Эти люди слышали от южных соседей о белом народе, превращавшем черных людей в рабов, отбиравшем у них землю. Знали они и то, что белый народ ведет себя по-разному, сразу и не угадаешь, чего от него ждать. Их провидцы и шаманы предрекали появление белых, связанное с этим кровопролитие, борьбу за выживание. Но не в характере черных людей беспокоиться о будущем.

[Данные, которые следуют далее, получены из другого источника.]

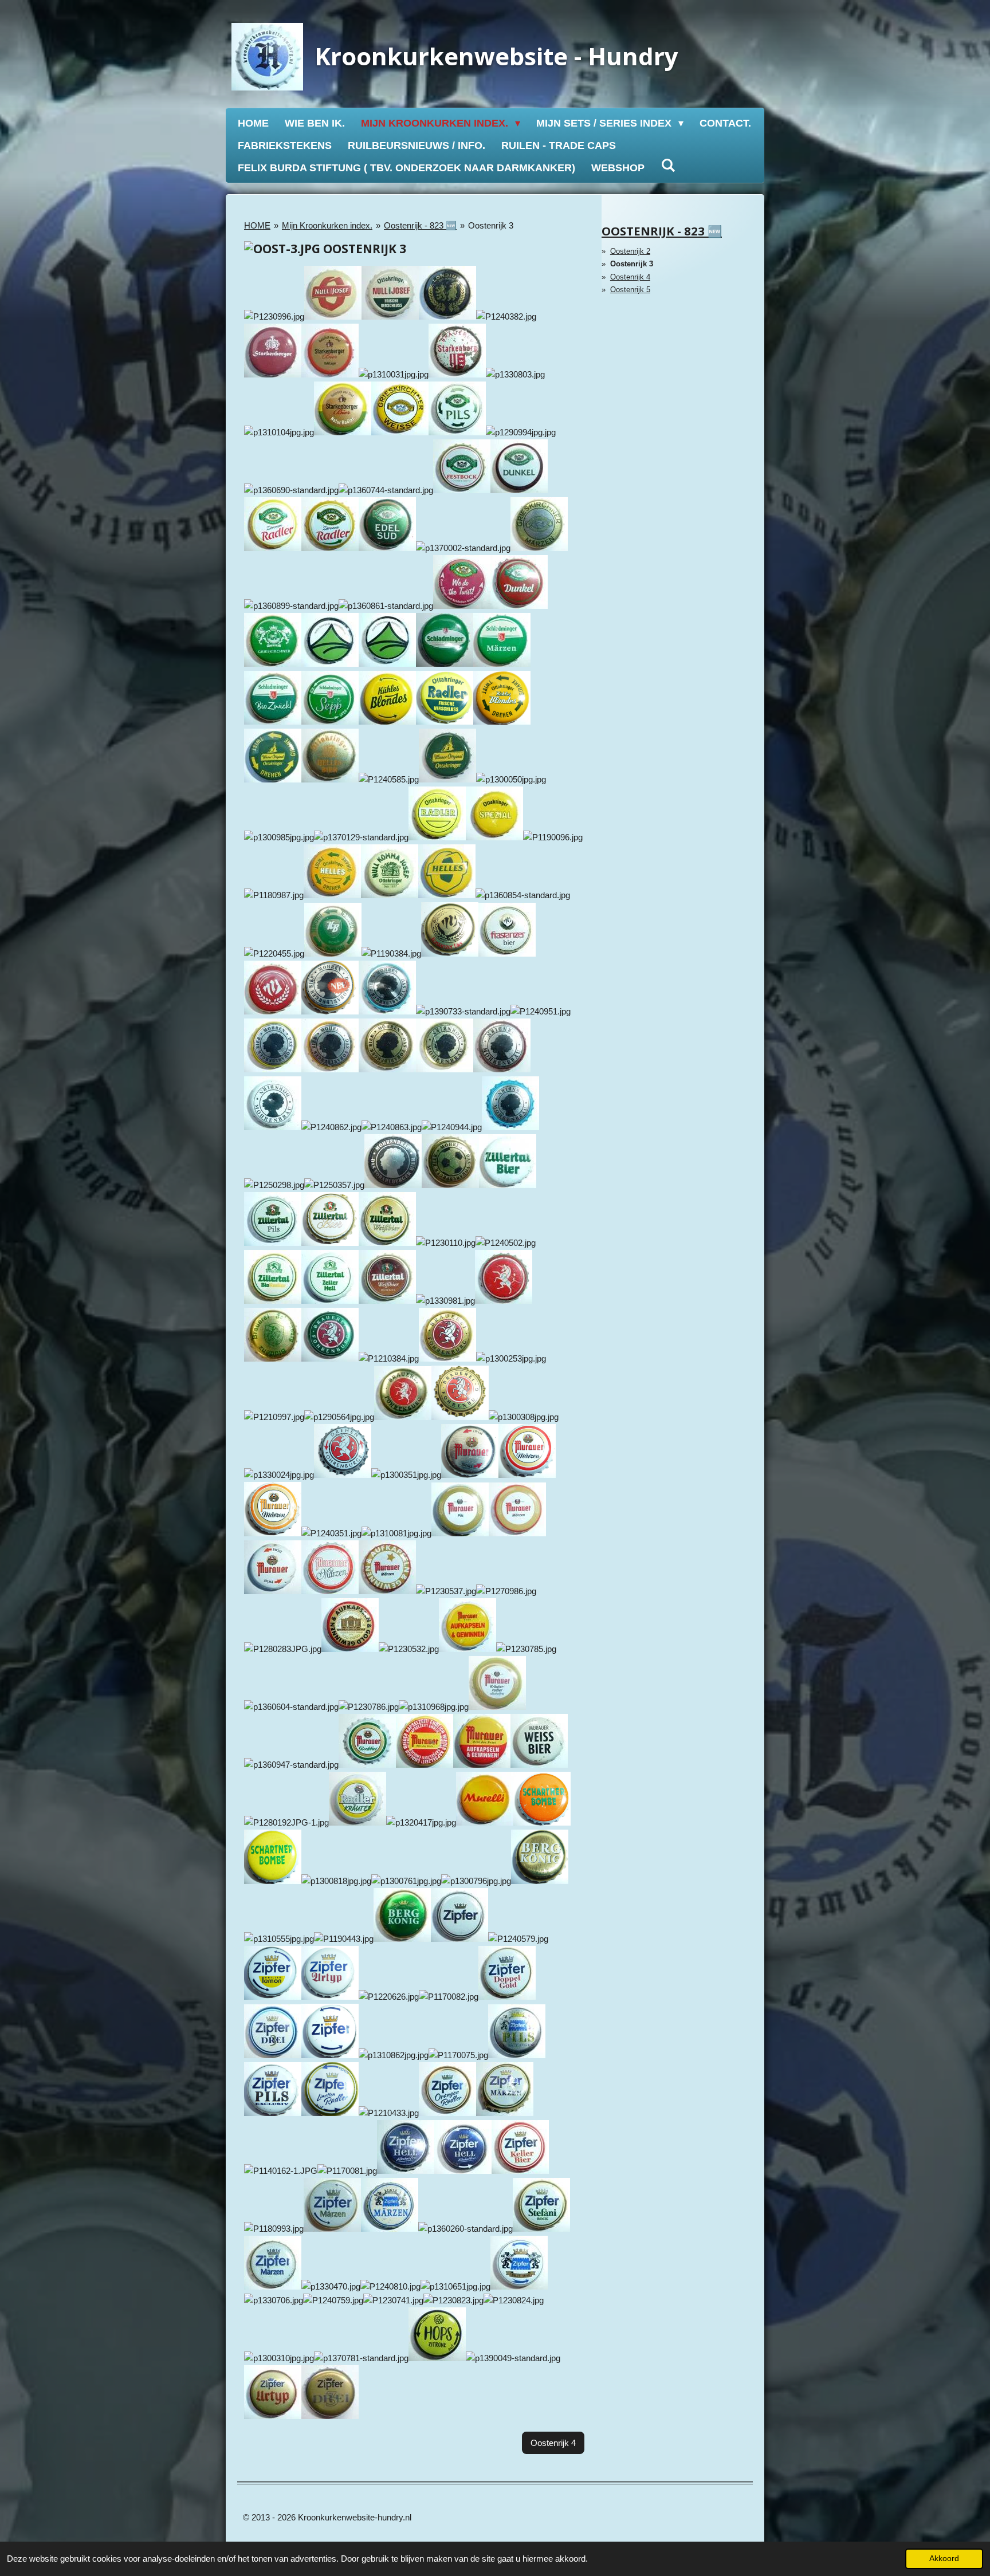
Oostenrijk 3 (490, 225)
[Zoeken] (668, 166)
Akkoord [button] (944, 2558)
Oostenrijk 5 (630, 289)
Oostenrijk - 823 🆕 (420, 225)
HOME (257, 225)
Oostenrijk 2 (630, 251)
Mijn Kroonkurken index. (327, 225)
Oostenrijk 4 (630, 277)
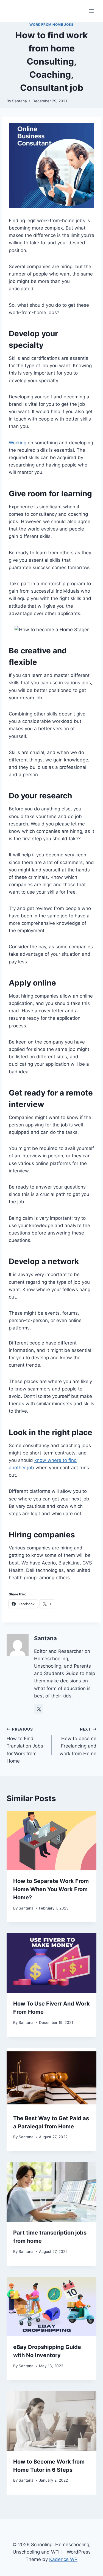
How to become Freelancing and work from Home (78, 1741)
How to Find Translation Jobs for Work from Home (25, 1745)
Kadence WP (63, 2559)
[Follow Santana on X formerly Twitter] (38, 1709)
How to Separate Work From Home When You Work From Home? (51, 1889)
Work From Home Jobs (51, 24)
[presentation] (51, 1840)
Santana (19, 101)
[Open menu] (91, 11)
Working (17, 442)
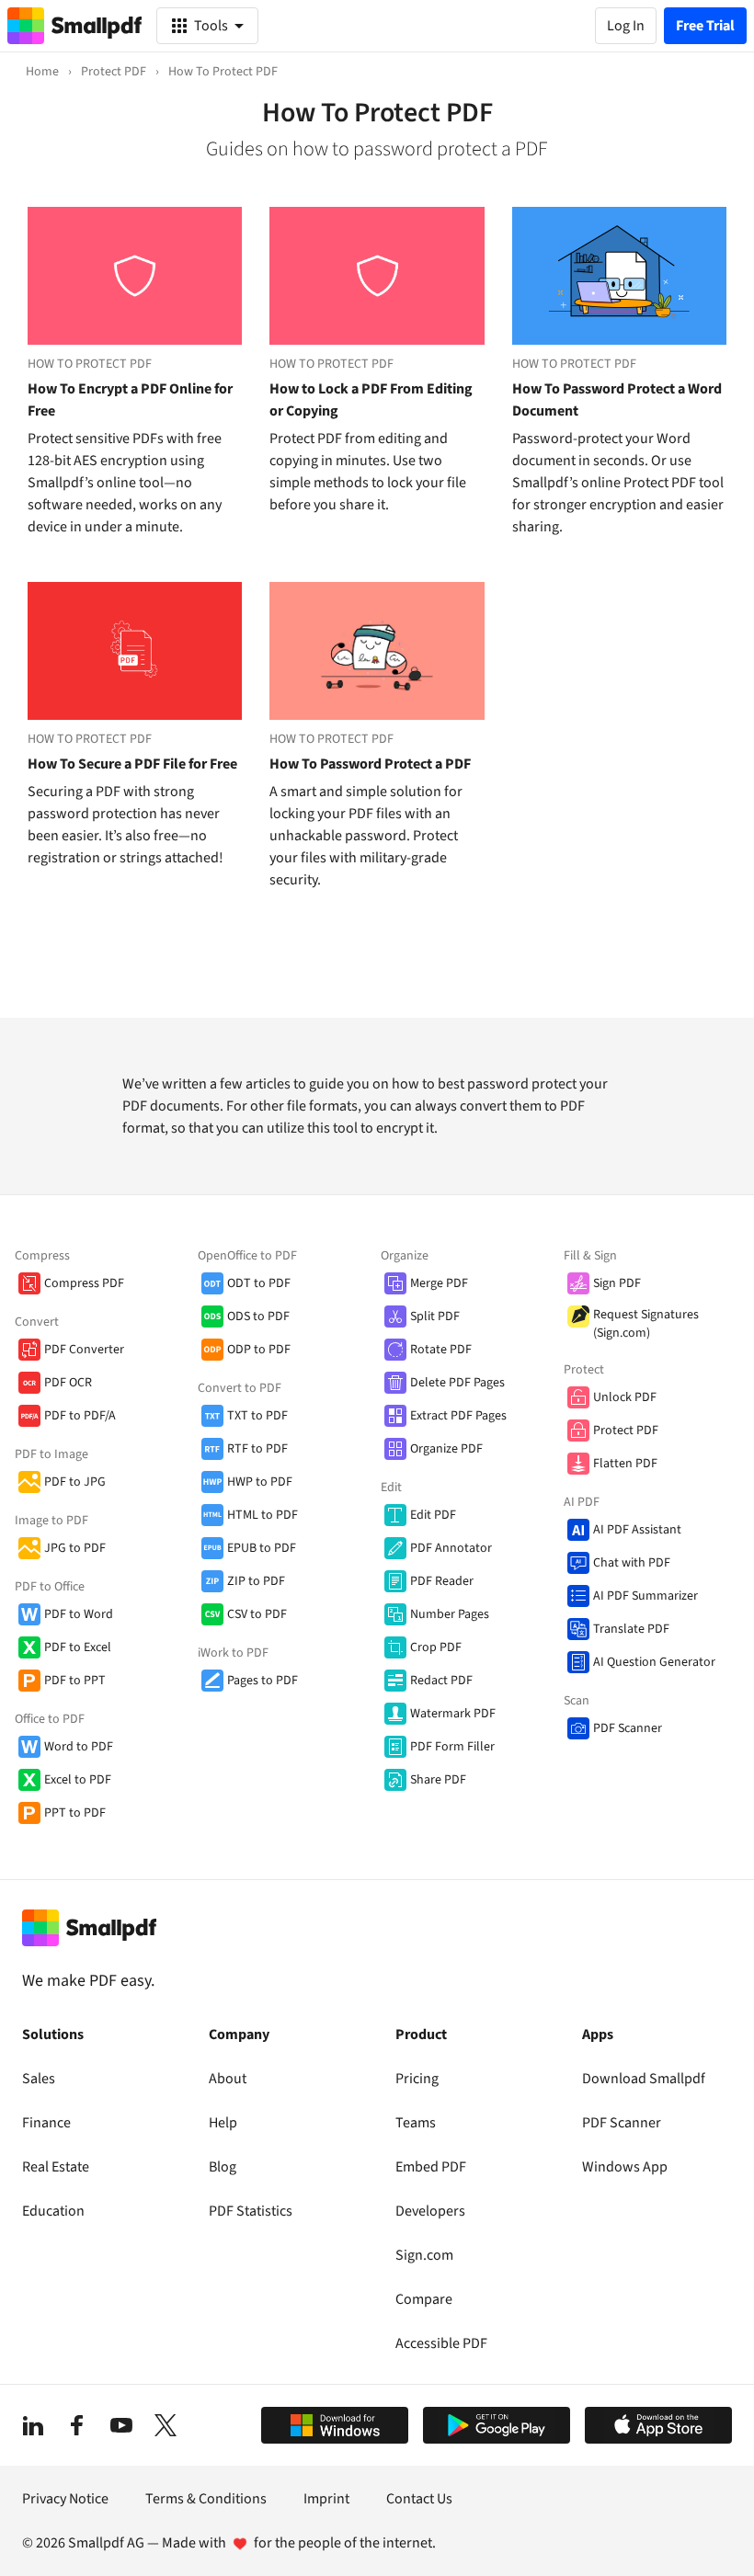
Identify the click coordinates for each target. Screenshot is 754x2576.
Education (53, 2211)
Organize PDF (446, 1449)
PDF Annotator (451, 1548)
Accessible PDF (441, 2343)
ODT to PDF (259, 1283)
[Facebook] (77, 2425)
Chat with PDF (631, 1563)
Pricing (417, 2079)
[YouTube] (121, 2425)
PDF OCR (68, 1382)
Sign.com (424, 2255)
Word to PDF (78, 1747)
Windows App (625, 2167)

Однажды на их территории и вправду появились белые люди, много белых людей, сидевших на спинах странных животных и в повозках, тоже напоминавших животных с большими круглыми лапами. Черные люди поначалу онемели от изумления, увидев белый народ. Чуть меньше дивились лошадям. Кто-то покатился со смеху. За ним грохнули остальные. Все было у этого странного народа не как у людей. Кожей они точные пришельцы из мира мертвых, очень нездоровый вид, очень. А сколько на них всего намотано! Сами туземцы одежды практически не знали, благоприятные природные условия упраздняли в ней необходимость. А на этих — сплошное нагромождение выпуклостей и складок второй кожи, сделанной не то из больших листьев неведомых растений, не то из трупов каких-то неизвестных животных. И на головы положены какие-то странные предметы. И какие-то они все надутые, неестественные, неуклюжие. Как они вообще передвигаются? Никогда черные люди не задумывались о том, какие они красавцы, но тут невольно сравнили, как они выглядят, как ходят, сидят, улыбаются… Как они танцуют! Пульсация природы, неотъемлемой частью которой они себя сознавали, диктовала им ритмы жизни, движений, дыхания. А эти комичные пришельцы… да им руки не поднять! Шагу не сделать! Такие неуклюжие, как будто духи леса прокляли их. А сколько у них всякого барахла! Что это за существа, таскающие с собой столько поклажи, что и не унести, что нужны повозки, запряженные мощными неуклюжими оленями — громадными, толстыми, но с коротенькими рожками? Зачем все это? Что они будут со всем этим делать? И сами они зачем?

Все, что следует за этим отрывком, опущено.